As always, International Women's Day has bought renewed focus to the issues facing women in pension savings, with industry research highlighting the disparities that still persist.
There is no doubt that this is an important issue that the industry needs to be aware of and working to improve, particularly as many of the issues causing the gender pensions gap are not the fault of individual savers.
In fact, almost a year ago today, I wrote a blog entitled 'A gender gap, but not of our own making'; and although this may still stand true, it is increasingly clear that whilst the issue may not be of our own making, the solution must be.
Research published today (8 March) by Scottish Widows has firmly reframed the narrative, placing the power back into the hands of women, by encouraging them to increase their pension contributions in an effort to narrow the pensions gender gap further.
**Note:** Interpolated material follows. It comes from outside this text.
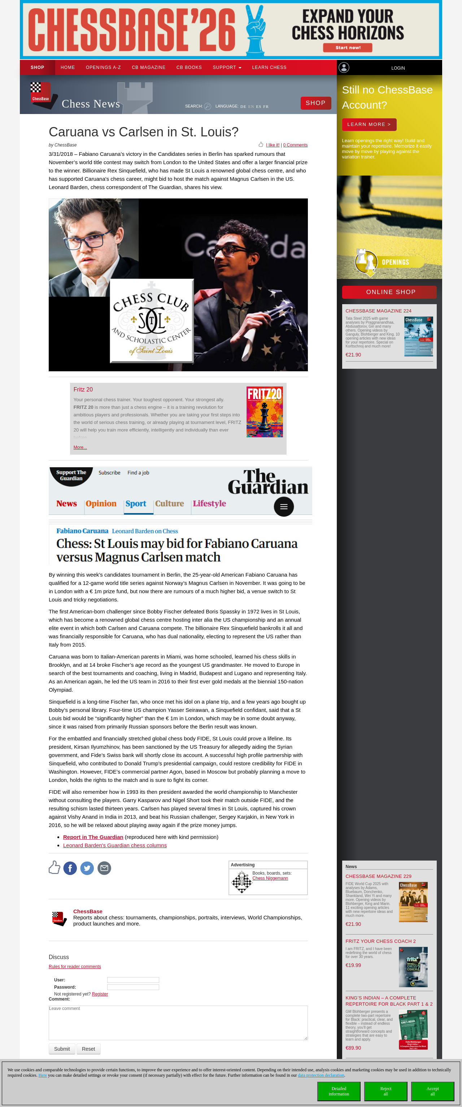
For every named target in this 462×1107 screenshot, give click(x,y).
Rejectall (386, 1091)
“Women were already facing systemic challenges when saving for retirement," commented Scottish Widows managing director of pensions, stockbroking and distribution, Jackie Leiper, emphasising that women have been amongst the hardest hit in the pandemic, with caring responsibilities and high childcare costs both making a dent in women's pension pots.
“Whilst we can’t change societal norms overnight, progress is still possible to help young women achieve a comfortable retirement", she continued. “By taking control of their contributions and increasing them as early as possible, young women stand a fighting chance of improving their long-term savings outlook.”
This also follows record progress made around the gender gap, which has reduced to just 1 per cent, with 59 per cent of women saving adequately, compared to 60 per cent of men..
Despite this, women would still need to work, on average, an extra 37 years compared to their male counterparts, retiring with £100,000 less. And even the 5 per cent pension contributions today recommended by Scottish Widows would only “almost close” the gap, with the pandemic further exacerbating underlying issues, such as childcare.
The industry also needs to consider its perception when asking users to save more, as recent research from Trafalgar House has highlighted that there is not just a pensions gender saving gap, but a pensions gender trust gap.
In particular, Trafalgar House's Trust and Confidence Index found that whilst men scored around 4.62 out of ten for how much they trusted the pensions industry, this fell nearly 3 per cent to 4.5 amongst women.
“The issue goes further though, as three in 10 respondents (28.9 per cent men, 30.1 per cent women) said their trust in the industry had a negative impact on the amount they had saved, with only 11.2 per cent (12.6 per cent men, 9.5 per cent women) saying it had positively encouraged them to save more,” highlights Trafalgar House technical manager, Karla Bradstock.
“This is a shocking statistic that should make the industry stand up and take notice. We cannot win the battle to build retirement savings if members do not have faith in the pensions system to support them.”
There are steps that female savers can take, however, with NFU Mutual highlighting potential benefits to be gained from tax relief, and Quilter calling for reforms around "convoluted child benefit rules" that it argued can put women's state pensions at risk.
Whilst there are a number of steps that female savers can take to help protect themselves against the impact of and mitigate the gender pensions gap, they need to trust the industry first, and these need to be communicated all year round, not only one day a year.
Broader reforms will nonetheless be needed alongside individual behaviour changes though, and whilst they may be a big ask, it doesn’t mean that we shouldn’t ask.
Indeed, Aegon Asset Management global head of inclusion and diversity, Lindsay Hudson, has emphasised that "we do not need to fix the women", but rather the underlying systems prompting inequalities.
“We need to change the systems which cause inequalities," she stated. "For example, Professor Robin Ely presented a very interesting study from the Harvard Business Review on the culture of overwork, which in turn can force employees to choose between work and a personal life."
"A culture of overwork hurts everyone but can disproportionately impact women.
"In modern society, both men and women want to thrive at home and at work, so we need to be very cautious when it comes to any implication that an “always on” culture is healthy."
It is not only female savers that are impacted by gender issues, however, as recent research from Barnett Waddingham highlighted that, despite progress in the corporate world, pension scheme trustees are “falling behind” in terms of gender diversity.
And whilst many know the right thing to say, with a recent PLSA survey finding that 84 per cent of schemes agree that there needs to be more diversity, not all are so willing to take action, with almost half (48 per cent) of schemes having no specific diversity or inclusion policy in place.
The pensions industry is very aware of the gender issues and inequities facing both savers and those within the industry, and many are taking steps to combat these issues, all year long.
As inequalities, whether they be gender or otherwise, become increasingly prevalent amid the pandemic, shining a light on the much needed solutions one day a year is no longer good enough.
We need to talk to women, and continue the fight to remove the barriers facing them both in their pension savings and their pensions careers, every day, not just on International Women’s Day.